EXERCISE REQUIREMENTS —
In the records below, find the line containing "The image size is (904, 612)."; give it again exactly, along with every line that follows, and nothing else.

Dataset entries
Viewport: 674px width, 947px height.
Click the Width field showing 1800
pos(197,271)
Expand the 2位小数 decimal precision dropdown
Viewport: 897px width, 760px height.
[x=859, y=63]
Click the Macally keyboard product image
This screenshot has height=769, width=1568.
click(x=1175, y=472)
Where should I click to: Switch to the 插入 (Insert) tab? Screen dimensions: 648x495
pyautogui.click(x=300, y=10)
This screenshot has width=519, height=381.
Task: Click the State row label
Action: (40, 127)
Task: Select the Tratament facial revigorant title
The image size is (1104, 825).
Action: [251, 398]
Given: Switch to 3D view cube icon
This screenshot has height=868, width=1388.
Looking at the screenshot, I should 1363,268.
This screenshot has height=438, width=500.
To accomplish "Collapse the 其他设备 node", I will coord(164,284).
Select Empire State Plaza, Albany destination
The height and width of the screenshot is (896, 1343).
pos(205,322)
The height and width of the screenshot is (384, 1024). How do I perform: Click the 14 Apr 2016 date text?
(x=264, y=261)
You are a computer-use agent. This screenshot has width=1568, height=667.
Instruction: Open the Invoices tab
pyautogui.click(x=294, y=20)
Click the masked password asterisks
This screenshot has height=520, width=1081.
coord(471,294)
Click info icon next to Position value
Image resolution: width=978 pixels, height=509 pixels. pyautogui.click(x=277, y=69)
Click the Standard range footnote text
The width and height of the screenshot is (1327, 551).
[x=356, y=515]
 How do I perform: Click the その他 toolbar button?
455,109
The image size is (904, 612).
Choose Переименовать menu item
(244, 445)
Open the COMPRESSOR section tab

ANSWER TO THIS TASK —
The image size is (904, 612).
Choose Переименовать menu item
(244, 445)
Open the COMPRESSOR section tab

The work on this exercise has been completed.